Return, exactly and with nothing added, the line with "This screenshot has height=541, width=875." together with all lines after it through the end of the data below. No pictures belong in the copy.
(Data to examine Opens)
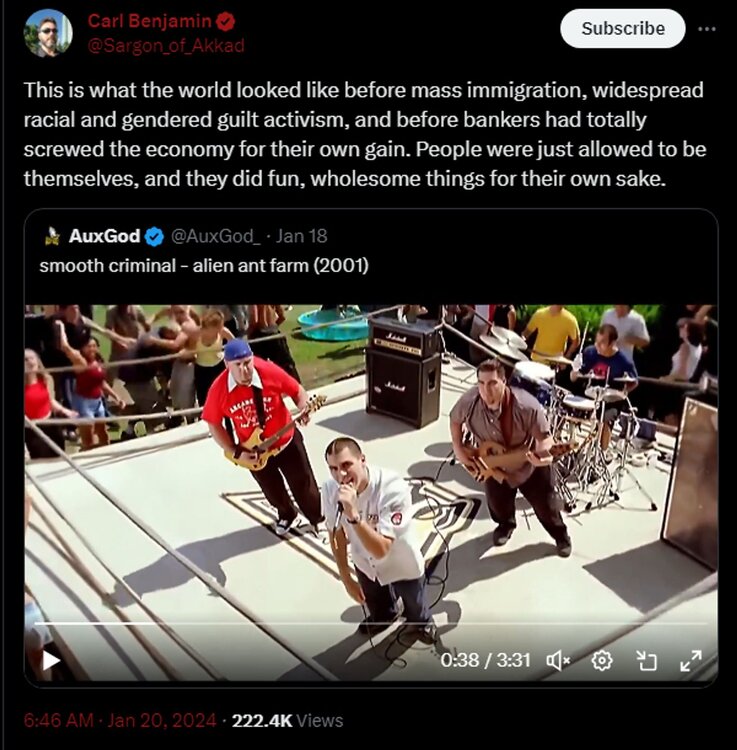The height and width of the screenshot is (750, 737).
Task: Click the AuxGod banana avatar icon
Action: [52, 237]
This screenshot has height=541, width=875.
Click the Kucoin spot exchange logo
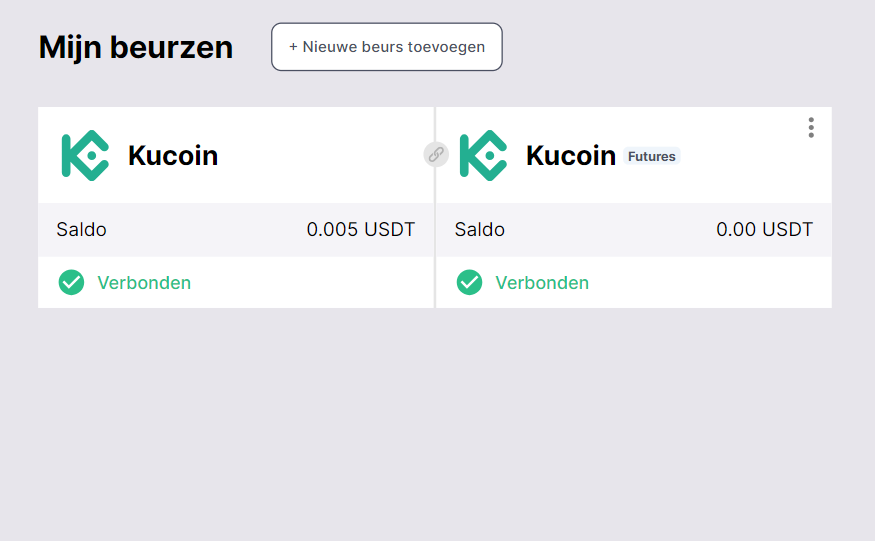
(Data to examine Closes)
Exercise result ▸
This screenshot has height=541, width=875.
Click the Kucoin spot exchange logo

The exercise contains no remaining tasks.